Once the Nuggets got on the other side of the All-Star Game last year and the chemistry started coming together, they were one of the toughest teams to beat in the NBA. They closed out the regular season with a 23-3 record, and their defense started to make progress to catch up with their offense.
Iguodala was a big part of that. Along with his 13 points, 5.4 assists and 5.3 rebounds per game, Iggy led Denver with 1.74 steals and finished ninth in Defensive Player of the Year voting.
There's one year left on Andre's contract for just over $16 million (via HoopsWorld.com), but it comes with a player option and it makes sense for him to opt out and test free agency. This will be the 10th season for Iguodala and having a deal for the next three or four seasons, even if it means taking a small pay cut annually, is beneficial to him according to Chris Tomasson of Fox Sports.
The Nuggets need to keep their starting shooting guard.
Iguodala Connects the Dots
While Iguodala had solid numbers last season, he was on the same page with his teammates and that's what made this Nuggets team function at a high level.
Denver crushed the rest of the NBA in fast-break points, having scored 19.7 per game, and Iguodala's versatility was vital to that success. With Ty Lawson, the defense has to worry about his speed and getting to the rim. With Kenneth Faried and JaVale McGee, going over the top is the main concern. With Iguodala, the opposition has to be concerned about both of those skills along with his passing.
Some of those transition opportunities were also created by Iggy's defense.
It's clear that Iguodala knows how to find gaps in the defense. He makes the players around him better, whether it's drawing the defense toward him or giving his teammates easy passing lanes.
In the half-court offense, he's a great second or third option in the pick-and-roll. When Faried comes to set the high-ball screen for Lawson, Iguodala can sit in the corner and force his defender to make a choice on whether to help or stay put. 6
Sure, there are several shooting guards that are solid from behind the arc and can penetrate the lane. However, you don't see many that have those assets along with having good vision, passing and defensive skills.
At 6'6", Iguodala is nearly a complete package at the 2.
He's a Go-to-Scorer
(clutch is defined as under two minutes with a five-point differential or less)
We know how clutch Iggy can be in the final seconds. There was the game-winning three-pointer over Joakim Noah in overtime to beat Chicago. Just two weeks later he converted the game-winning layup against Dallas and overcame Danilo Gallinari's ACL injury earlier in the contest.
Although, it goes further than that. He makes them on the big stage.
Back in 2009 in the first round of the playoffs when Iguodala was on Philadelphia, he nailed a ridiculously contested jumper to win Game 1 over Orlando (not to mention his defense on the possession after). In 2012, down one point in Game 6 of the first round against Chicago, Iguodala grabbed the defensive rebound, went coast-to-coast and drew the foul before swishing both free throws to send the 76ers to the second round.

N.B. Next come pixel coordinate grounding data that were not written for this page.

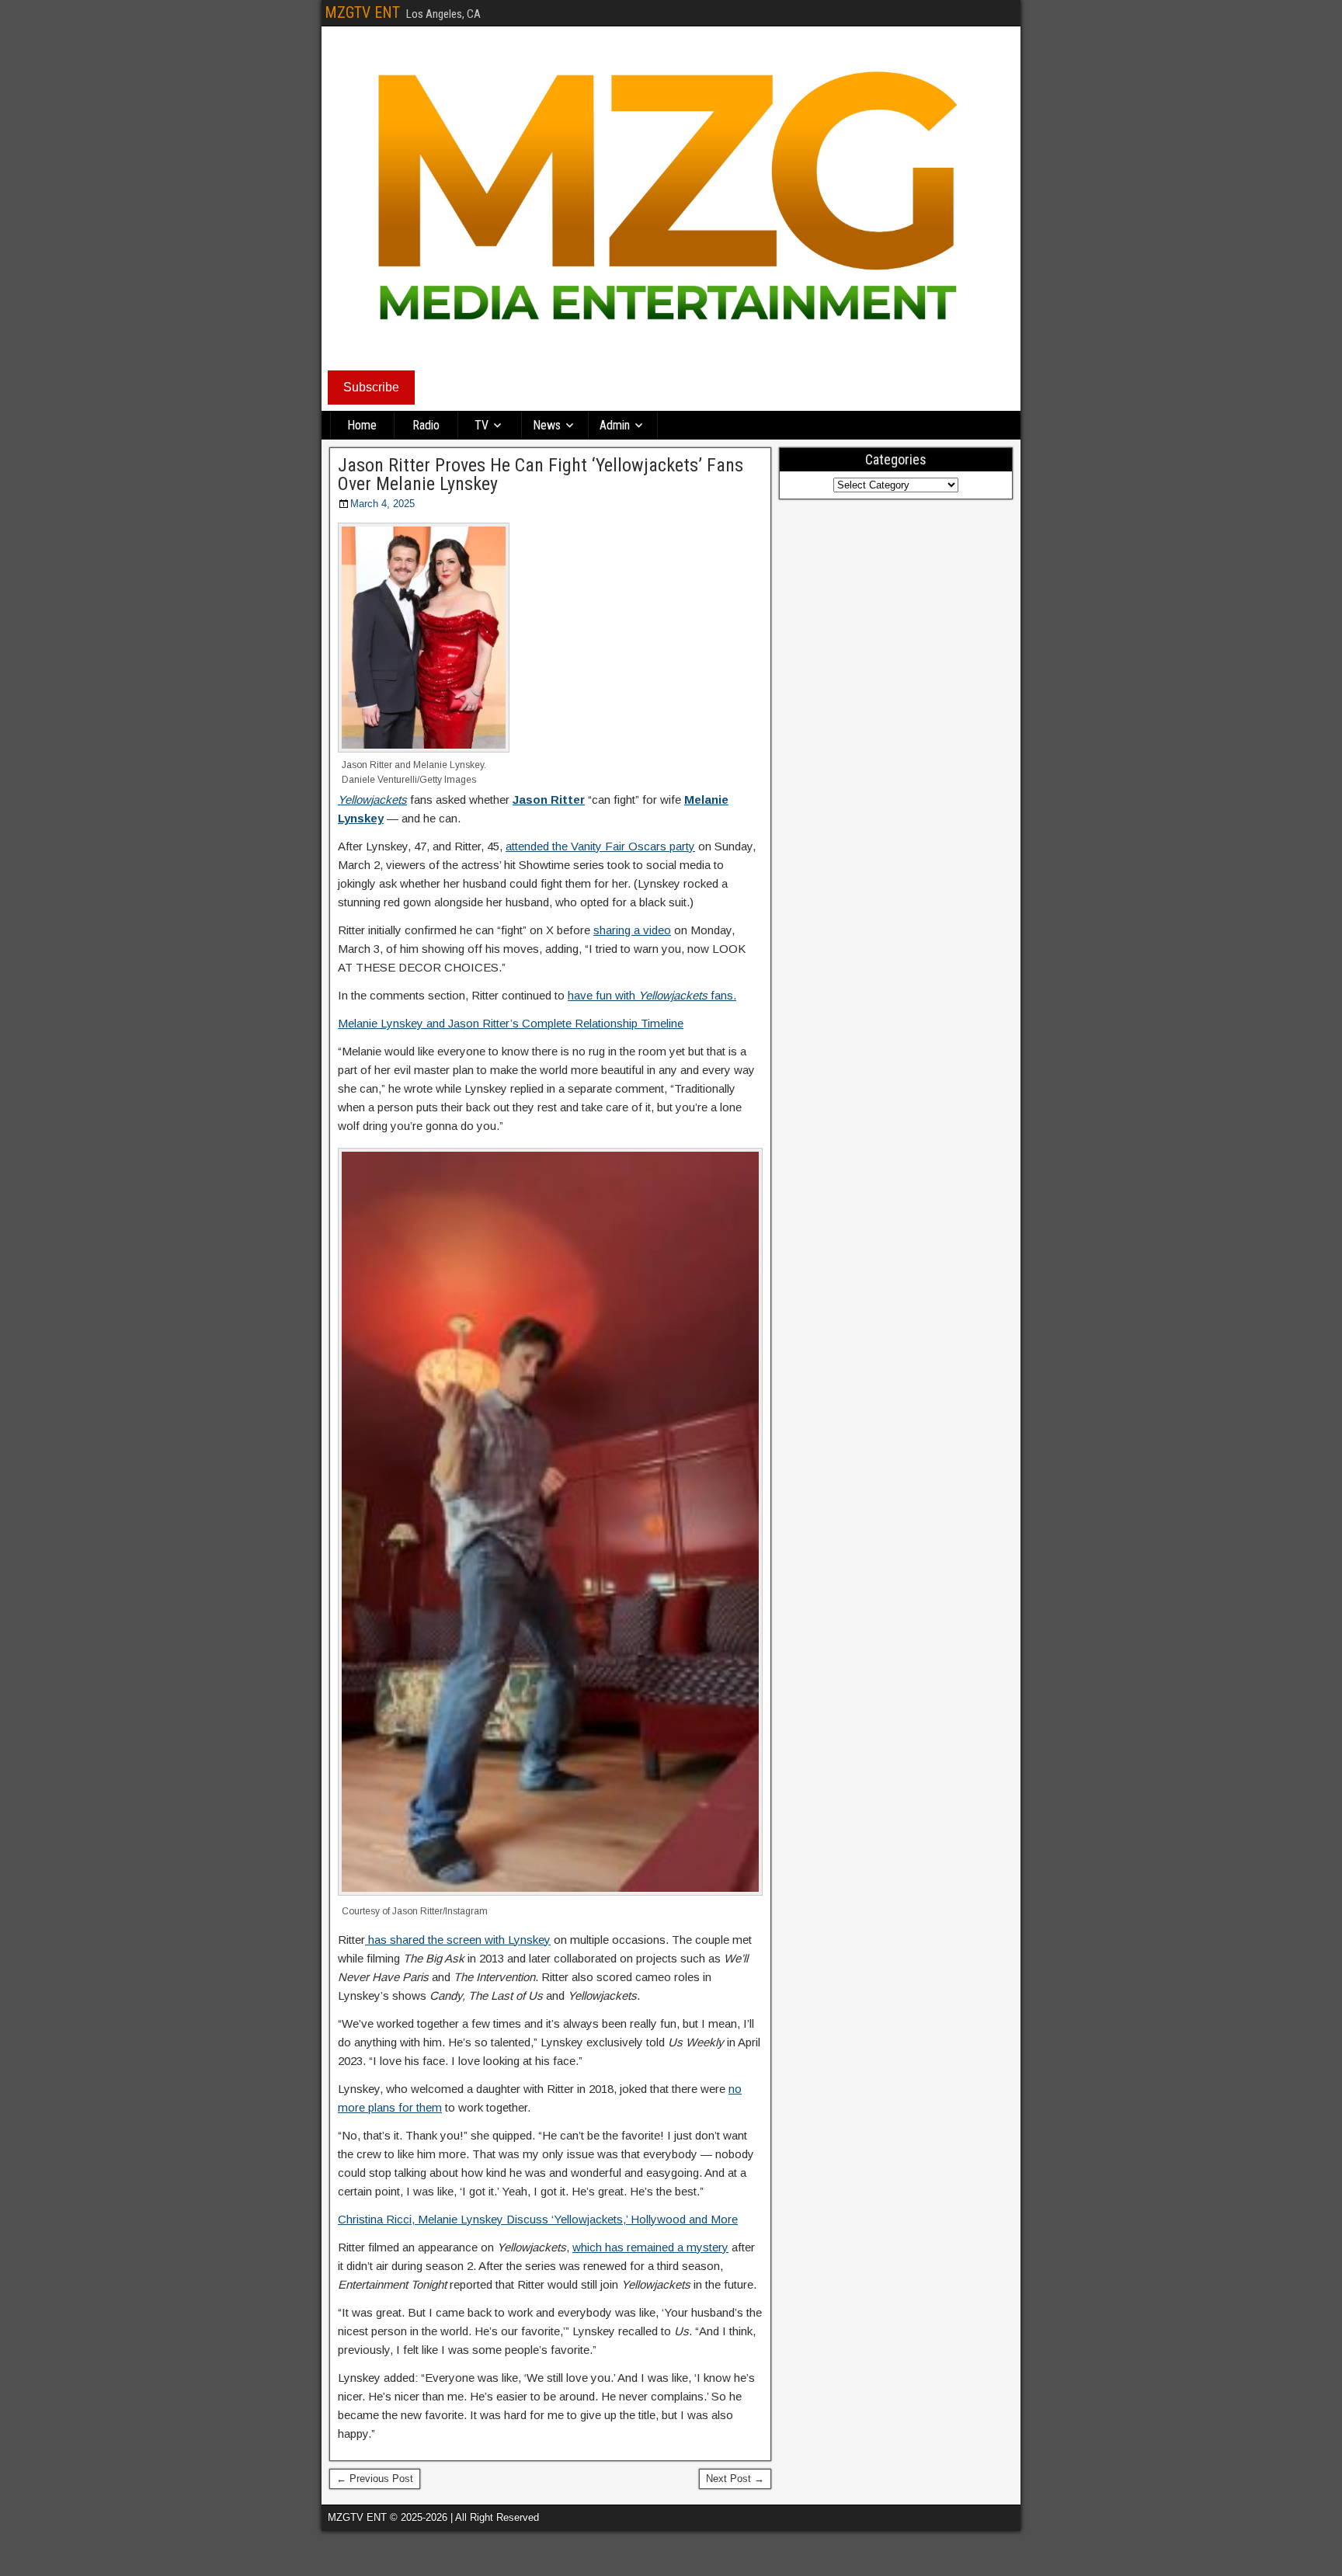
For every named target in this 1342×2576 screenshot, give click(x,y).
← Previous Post (374, 2478)
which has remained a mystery (650, 2247)
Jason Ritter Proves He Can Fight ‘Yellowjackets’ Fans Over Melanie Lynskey (540, 474)
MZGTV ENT (362, 12)
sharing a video (632, 930)
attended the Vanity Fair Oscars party (600, 846)
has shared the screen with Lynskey (458, 1939)
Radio (426, 425)
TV (481, 425)
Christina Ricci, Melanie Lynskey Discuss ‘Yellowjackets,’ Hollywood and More (538, 2219)
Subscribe (371, 387)
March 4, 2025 (382, 503)
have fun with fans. (652, 995)
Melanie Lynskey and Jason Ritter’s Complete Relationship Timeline (510, 1023)
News (547, 425)
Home (362, 425)
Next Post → (735, 2478)
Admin (615, 425)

He sent the 76ers to the second round? Isn't that what the Nuggets are trying to accomplish?
Iguodala has a method on how he's able to knock down clutch free throws.
Andre did struggle last season at the line, shooting 57.4 percent. However, he's only spent one season in Denver and that number should go back up with more experience in the Pepsi Center. He's a 72.4 percent free-throw shooter in his career.
Iggy Can Keep Denver From a Setback Next Season
There is a huge list of questions to be answered for the Nuggets next season. Who's going to be the general manager? Who's going to be the head coach? Who should they draft? Will Danilo Gallinari actually be ready by February? Is Corey Brewer coming back? Are the offensive and defensive philosophies going to change? The list goes on.
This makes Iguodala's presence that much more valuable going forward. There will be some unfamiliar faces in the organization and the Nuggets already have a solid core of players. They need to keep the roster that set a franchise-record 57 wins as intact as possible.
If there's no Iguodala and Gallinari is out for the first 50 or 60 games, what is the starting lineup going to look like? Is Evan Fournier and Wilson Chandler going to be full-time starters? Will they start their 27th-overall draft pick? Do they have to bring someone in through free agency? Is there anyone even available that would fit the starting spot at shooting guard?
Without Iggy, the best offense in the NBA last season could be in huge trouble.
According to Christopher Dempsey of The Denver Post, Lawson is a major advocate of getting Iguodala to return to Denver. There's no doubt Andre helps Ty dictate the tempo of the game and takes some of the pressure off of him.
Denver will probably have to sign Iguodala to a three or four-year deal worth at least $10 million per year. He's worth it.